Future Tense

Superyacht Owner Lets College Kids Hack and Hijack $80 Million Ship in Name of Science

A superyacht (which, presumably, has not been hacked) at the Singapore Yacht Show on April 20, 2013.

Photo by Chris McGrath/Getty Images

It must be pretty cool to be one of Todd Humphreys’ engineering students at the University of Texas at Austin. Last year, the U.S. Department of Homeland Security dared them to hack into a drone. (Which they did.) And this year, Humphreys and his students went to the Mediterranean to see if they could hijack an $80 million yacht.

It all started when Humphreys was giving a talk about navigation security at SXSW. After the presentation, a man approached him to say how impressed he was with the work Humphreys had done with drones. The man then handed him a card and said, “Do you think you could hijack my superyacht?”

The man turned out to be Andrew Schofield, an amateur scientist and captain of the White Rose of Drachs. Humphreys knew that yachts and other sea vessels relied heavily on civil GPS, the same signals he used to hack into a drone, so he was eager to test his methods on a new target. Not to mention, to rent a ship like the White Rose of Drachs for a week would cost something in the range of $700,000—and sequestration or no, there isn’t a government in the world that’ll float the check for that sort of research. (The project also ended up receiving gift funding from the Wireless Networking and Communications Group and its sponsors. And how about a hand for the anonymous superyacht-owner-guy who let some college kids attack his ship in name of science?)

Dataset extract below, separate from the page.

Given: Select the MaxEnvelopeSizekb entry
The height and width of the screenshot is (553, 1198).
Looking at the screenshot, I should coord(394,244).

Once onboard, Humphreys and his team set up a battle station on the yacht’s upper deck. From there, they took stock of the ship’s current position and velocity, then started beaming GPS signals at the ship’s antennae. This technique is known as “spoofing,” and it works by gently replacing authentic GPS signals from satellites with counterfeit signals of the attacker’s choosing.

When it was developed back in the 1970s, GPS signals were built in two flavors, as Humphreys described them to me. You had military GPS, a heavily encrypted signal, and civil (or civilian) GPS, a signal that was deliberately left unprotected so as not to stifle innovation. The thing is, the forefathers of GPS couldn’t have imagined the level to which our daily lives would come to rely on these signals—from commercial aircraft and vehicle navigation systems to the phones in our pockets. And that means a lot of things that use GPS signals out there today are vulnerable to spoofing attacks. As Humphreys put it, “Civil GPS is like a $20 bill with no watermark. You can walk down and take a photocopy of the bill and no one can tell the difference. It’s almost like Monopoly money.”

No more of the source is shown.